What happens when a creditor petitions to wind up a company already subject to an unfair prejudice petition?
Introduction
In a recent Court of First Instance case Li Fu Hua (also known as Denise Li) v
Chen Ching Chih (陳清治) and another HCMP 1374/2018,
[2018] HKCFI 2786, the court has to deal with the situation where a creditor
filed a winding up petition (on ground of insolvency) against a company in
respect of which a minority shareholder has already filed an unfair prejudice
petition against the majority shareholder and the company.
Chronology
1.
On 31 August
2018, the former petitioner (the “Petitioner”)
presented an unfair prejudice petition (the “Petition”) against Chen Ching Chih (the “1st Respondent”) and Prosperous Global China Holding
Limited (the “Company”) was joined
as a nominal party. In the Petition, the Petitioner argued that she was wrongly
excluded from the management of the Company by the 1st Respondent
and there were various breaches of the articles of association committed by the
1st Respondent.

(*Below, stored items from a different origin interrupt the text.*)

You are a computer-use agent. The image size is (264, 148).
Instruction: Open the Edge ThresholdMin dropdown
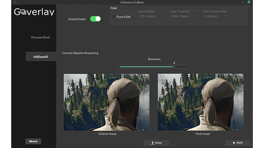pyautogui.click(x=216, y=16)
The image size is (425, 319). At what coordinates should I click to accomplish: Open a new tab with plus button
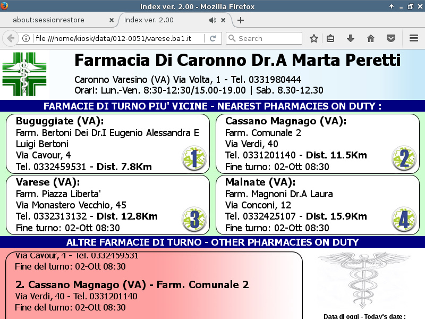[x=241, y=20]
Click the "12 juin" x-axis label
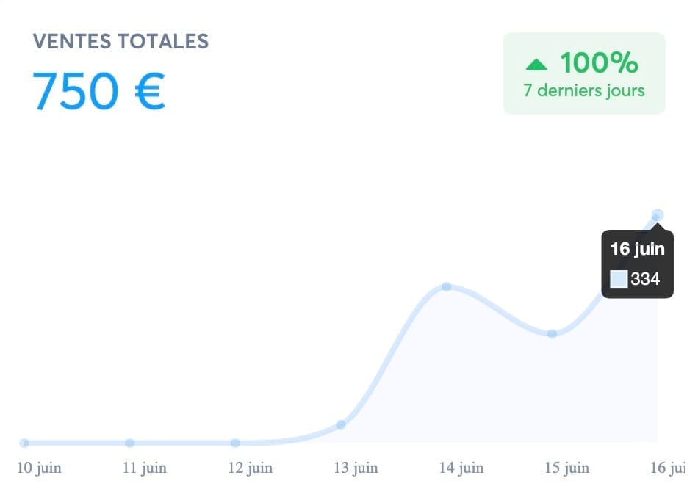This screenshot has height=489, width=698. (x=250, y=468)
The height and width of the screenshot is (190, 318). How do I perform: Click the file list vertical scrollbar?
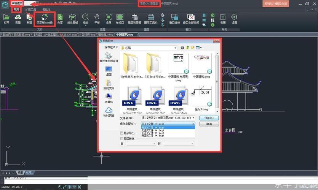click(x=217, y=82)
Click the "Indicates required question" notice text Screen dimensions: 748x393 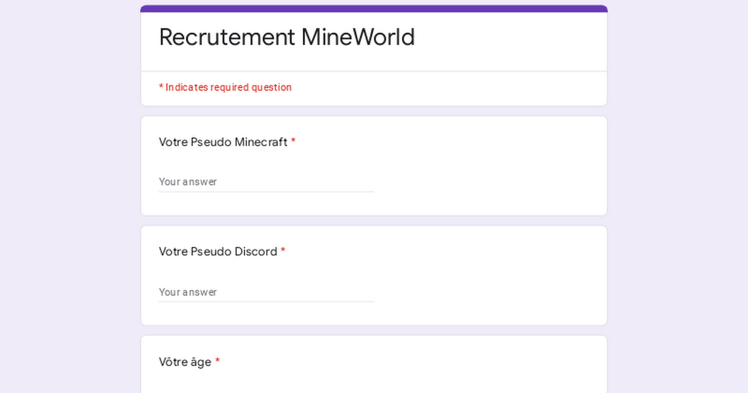click(x=228, y=87)
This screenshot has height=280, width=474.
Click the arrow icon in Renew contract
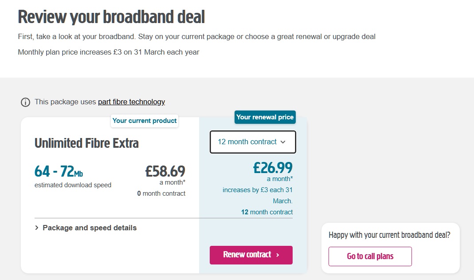[278, 255]
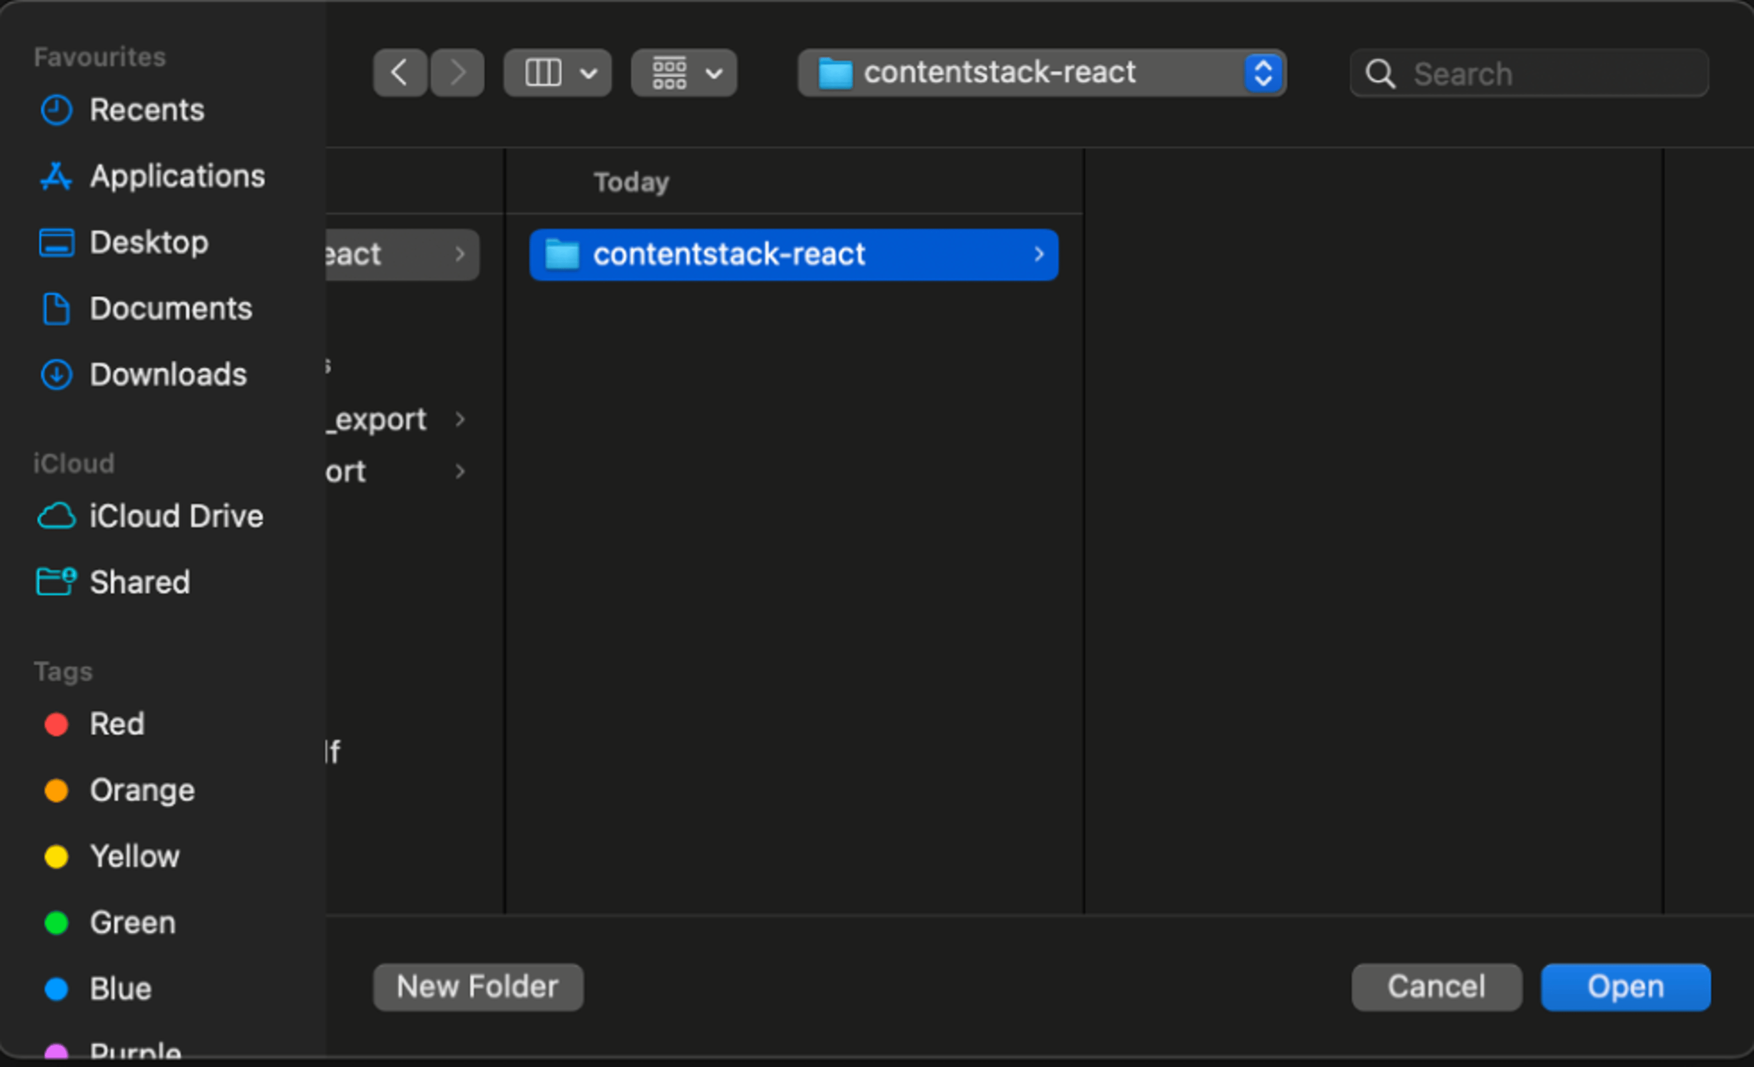Click the Cancel button

[x=1437, y=987]

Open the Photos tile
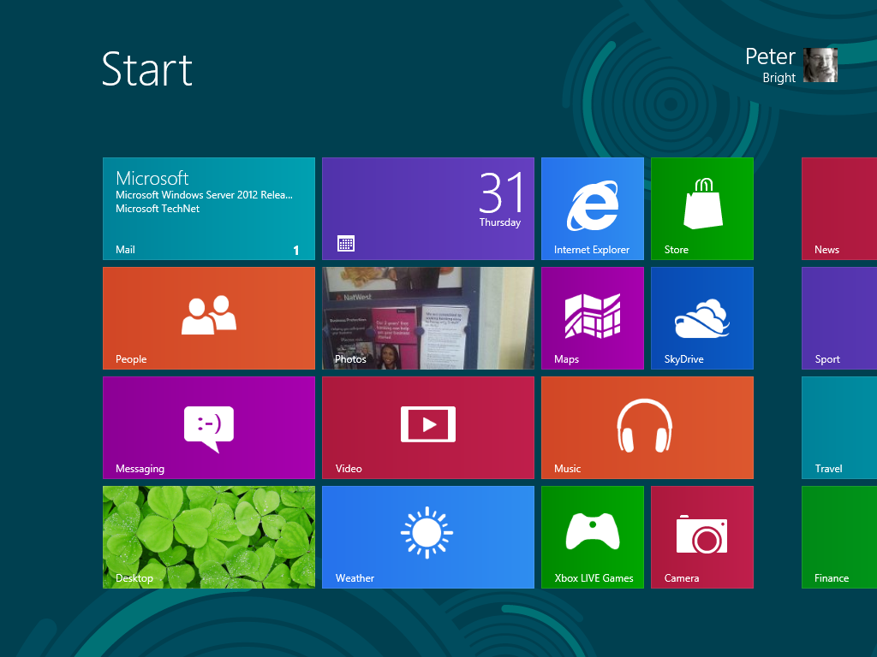(427, 317)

The Petitioner relied on such unfairly prejudicial
conducts committed by the 1st Respondent to seek equitable relief
from the court.
2.
On 6 September
2018, Yi Chun Navigation Inc. (the “Creditor”)
who was controlled by the 1st Respondent served a statutory demand
for repayment of a debt on the Company.
3.
On 24 September
2018, the Petitioner issued the 1st Amendment Summons to amend the
Petition (the “1st Amendment
Summons”) and presented a contributory’s winding up petition against the 1st
Respondent and the Company (the “Contributory
Winding Up Petition”).
4.
On 28 September
2018, the Creditor presented a creditor’s winding up petition against the
Company (the “Creditor’s Winding Up
Petition”).
5.
On 3 October
2018, the Petition was listed for hearing. In view of the pending Creditor’s
Winding Up Petition which the court was told would be uncontested, the court
ordered a temporary stay of the Petition including the 1st Amendment
Summons.
6.
On 27 November
2018, the Petitioner nevertheless issued the 2nd Amendment Summons
seeking substantive amendments to the Petition (the “2nd Amendment Summons”).
7.
On 10 December
2018, winding up order was made against the Company on the Creditor’s Winding
Up Petition.
8.
On 17 December
2018, Deputy High Court Judge William Wong SC (the “Judge”) decided that the Petition should be struck out or dismissed
and the Petitioner then applied to withdraw the Petition. Since the withdrawal
was not opposed by the 1st Respondent, the Judge made an order that
the Petition be withdrawn by consent.
Rationale of the
Judge’s decision
Rationale
for striking out the Petition
Firstly, the Judge decided that there is no reason
for the Petition to hang over the 1st Respondent when in reality there
is no prospect that the Petition would be heard. The relief as prayed by the
Petitioner could never be granted in view of the winding up of the Company.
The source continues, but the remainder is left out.